Source records:
□ □ □ □ □

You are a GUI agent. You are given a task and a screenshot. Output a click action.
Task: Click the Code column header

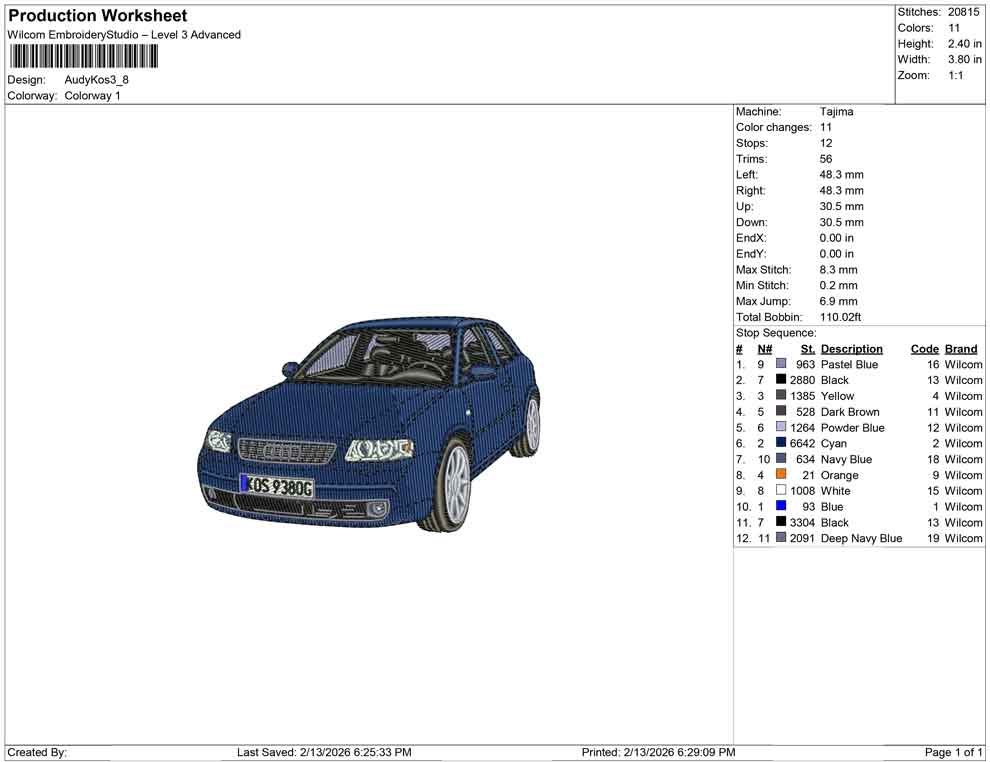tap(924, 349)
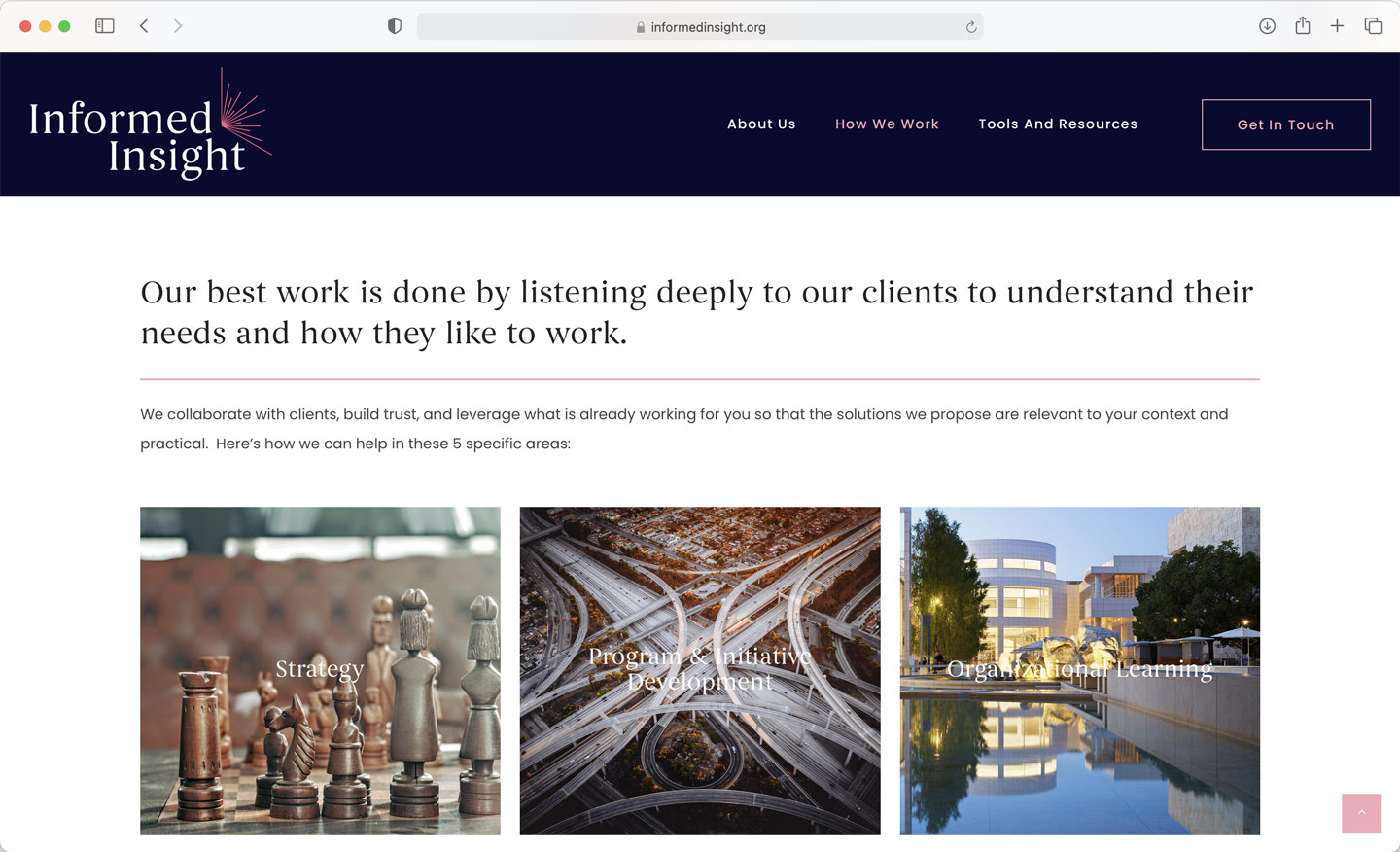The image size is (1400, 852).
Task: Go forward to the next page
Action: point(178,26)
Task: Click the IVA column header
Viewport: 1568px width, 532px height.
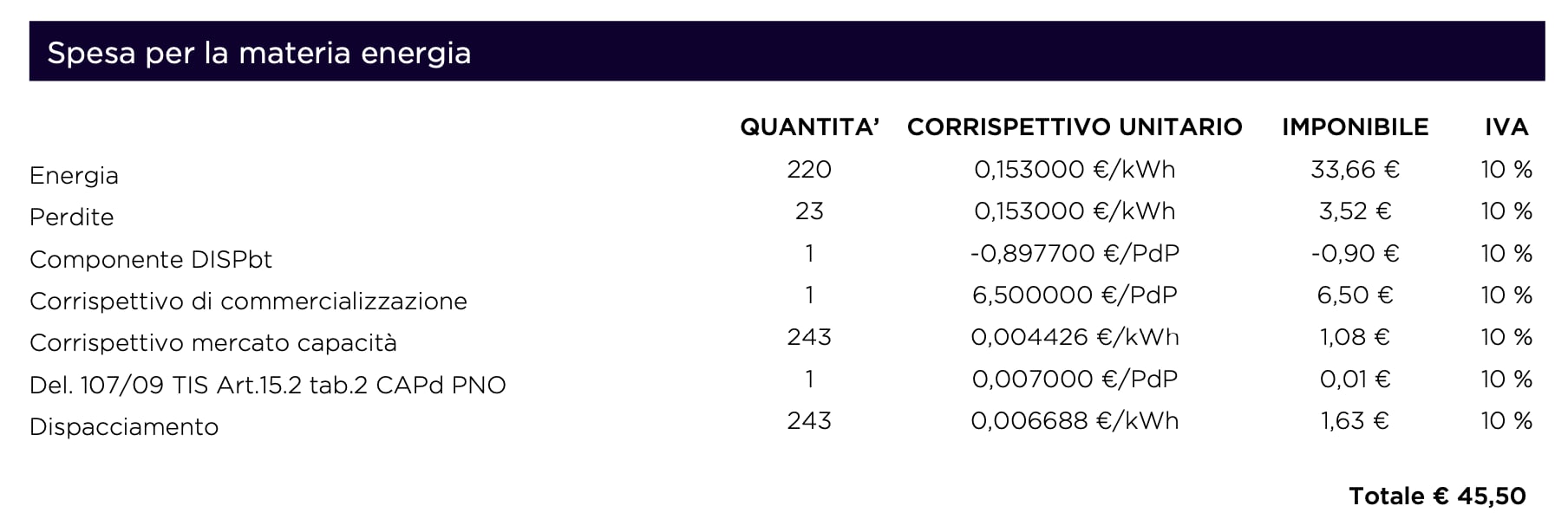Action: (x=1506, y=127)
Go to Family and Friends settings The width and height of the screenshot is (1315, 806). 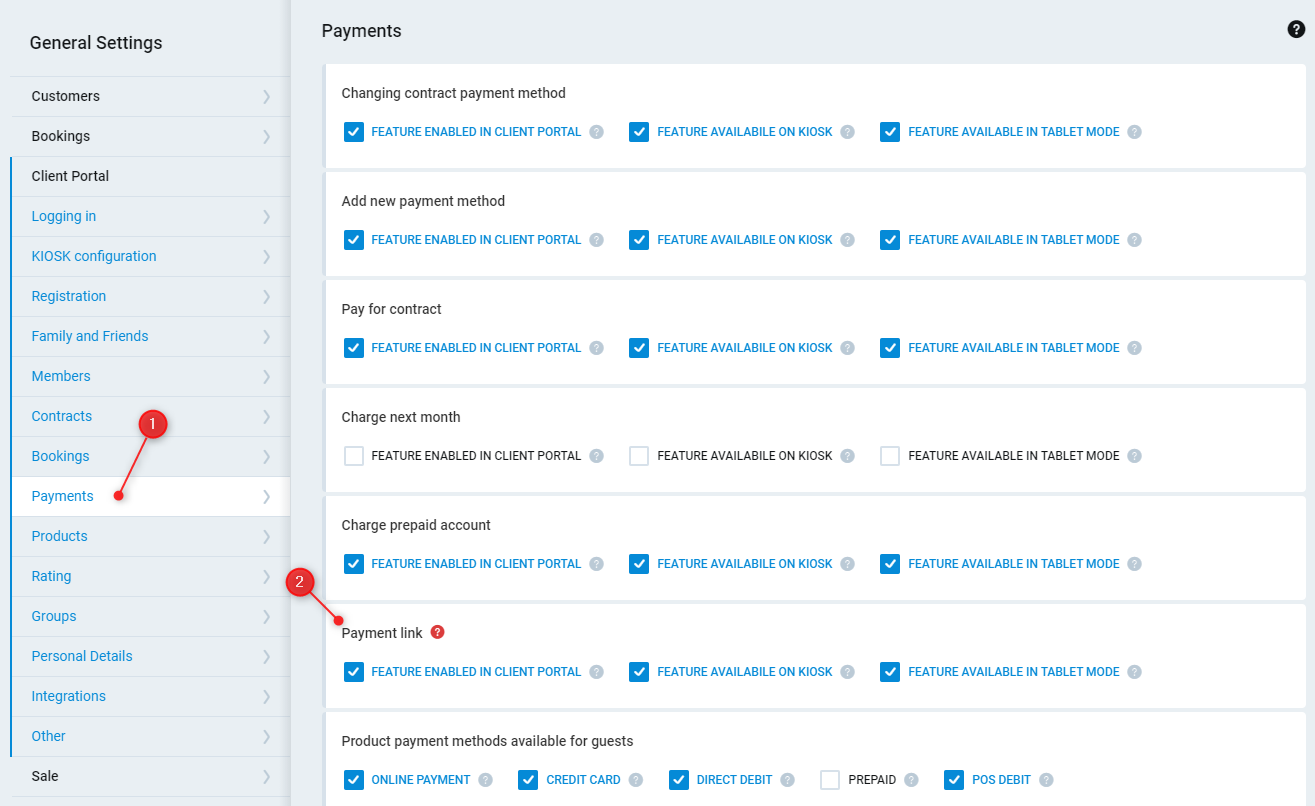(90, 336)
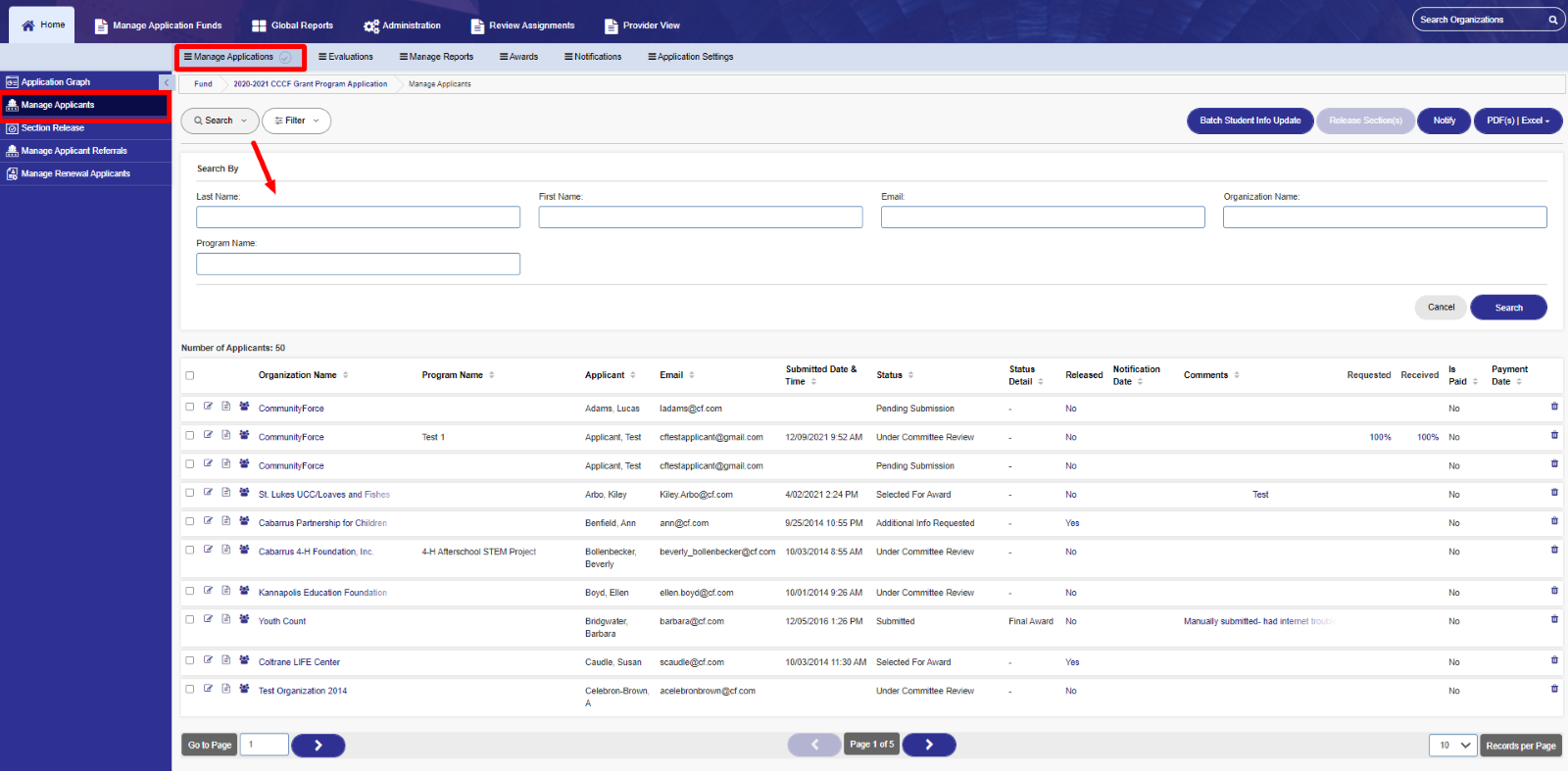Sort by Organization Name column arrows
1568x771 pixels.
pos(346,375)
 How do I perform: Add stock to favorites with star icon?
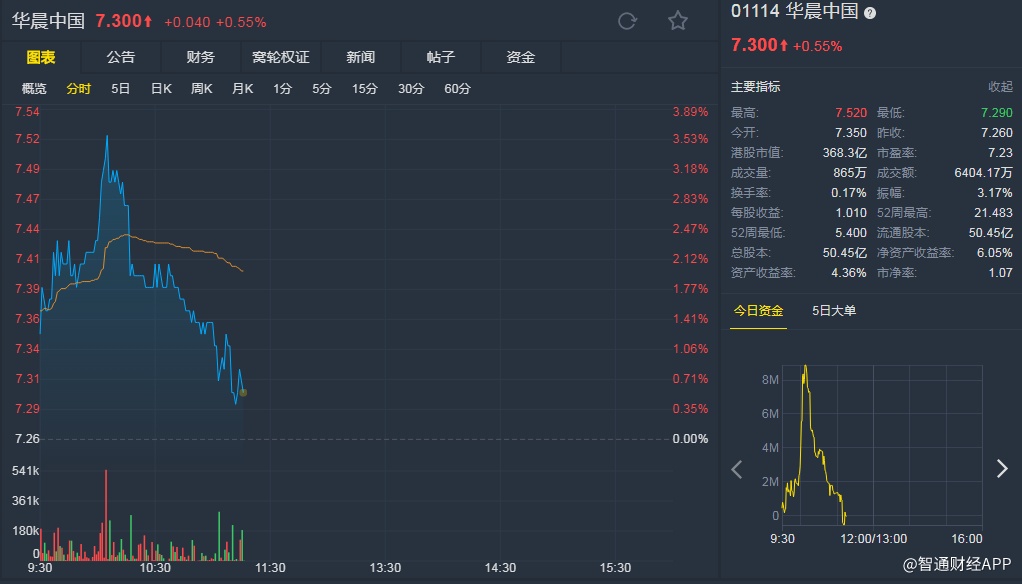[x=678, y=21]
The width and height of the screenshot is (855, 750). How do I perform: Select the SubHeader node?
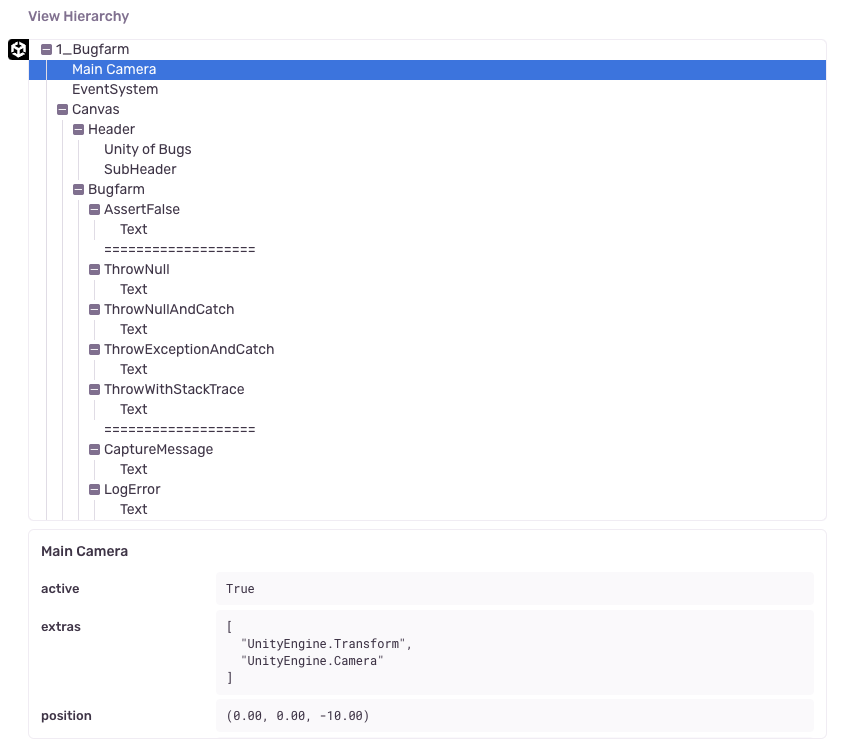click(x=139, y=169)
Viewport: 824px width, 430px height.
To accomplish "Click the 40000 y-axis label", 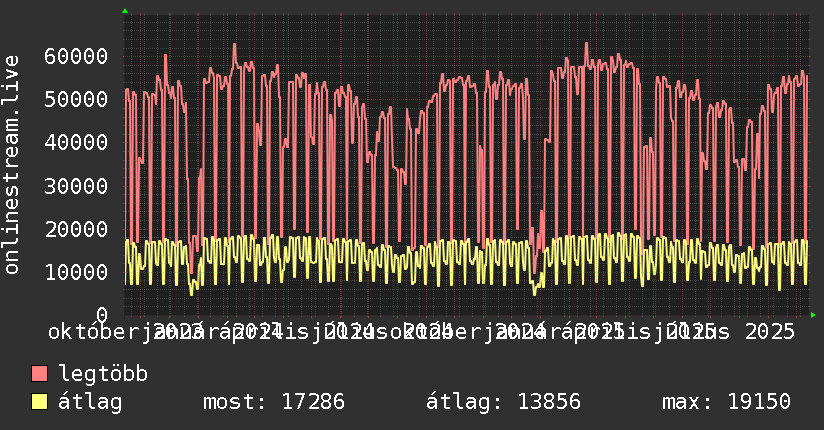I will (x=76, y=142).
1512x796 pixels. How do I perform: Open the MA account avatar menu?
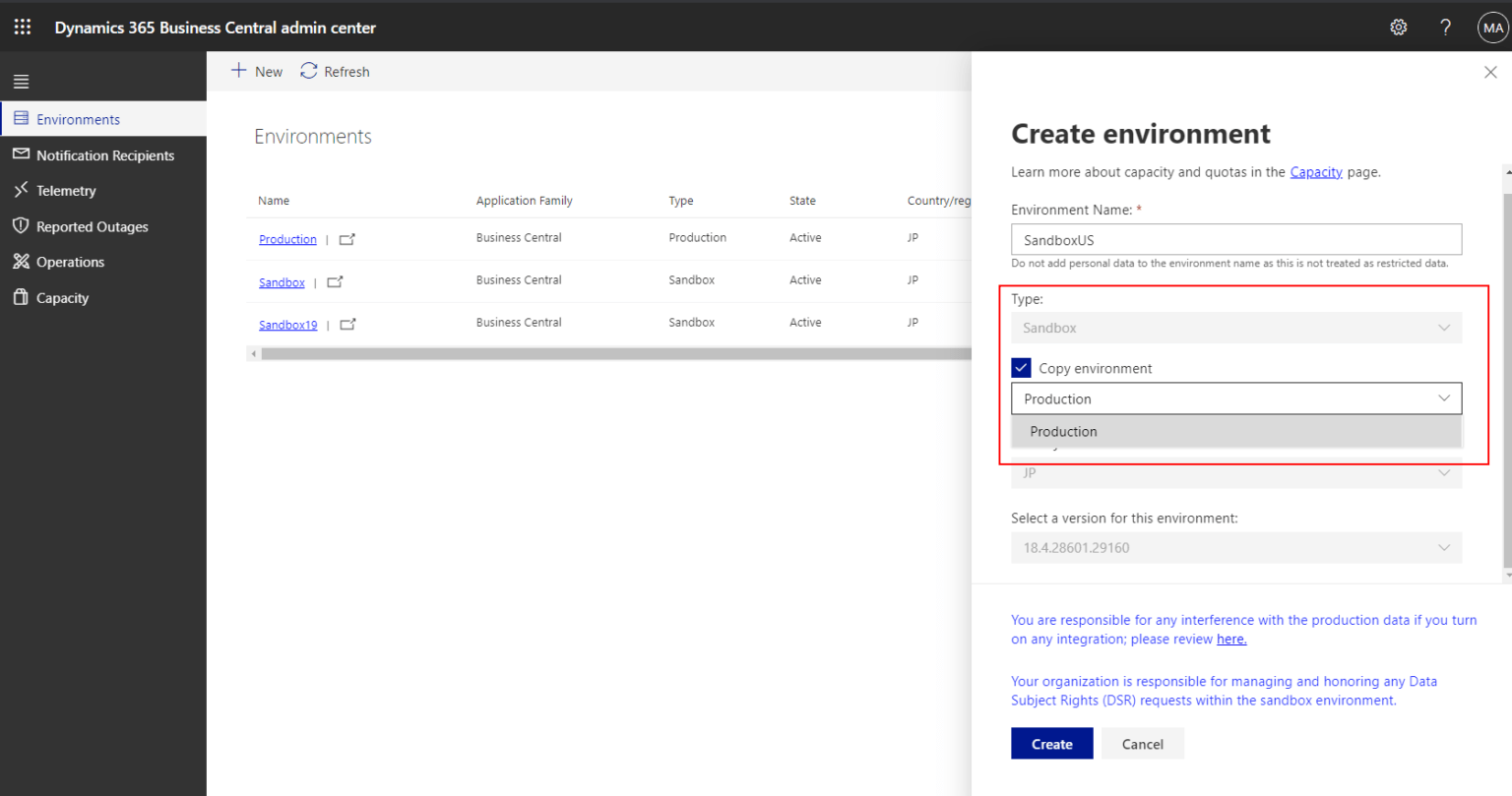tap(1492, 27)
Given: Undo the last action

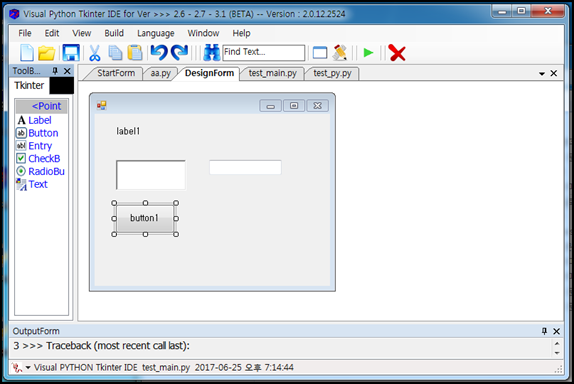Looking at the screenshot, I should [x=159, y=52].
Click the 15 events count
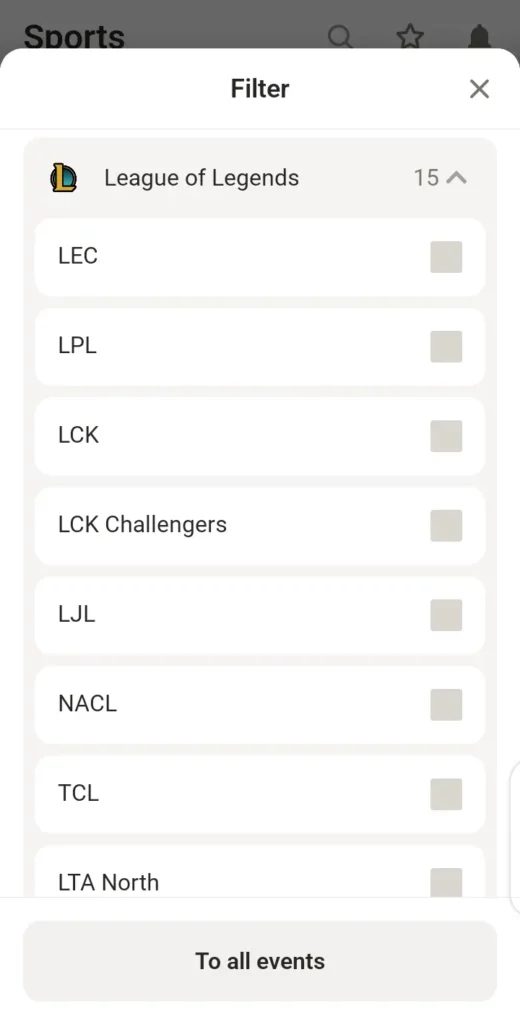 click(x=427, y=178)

□ □ □ □ □

> **EXERCISE BRIEF**
Please retype only the lines from the line that holds "Given: Undo the last action" through the end of the records, exactly as they stand, and drop every picture.

> **ANSWER TO THIS PROBLEM**
Given: Undo the last action

Looking at the screenshot, I should [x=159, y=52].
Click the 15 events count
 click(x=427, y=178)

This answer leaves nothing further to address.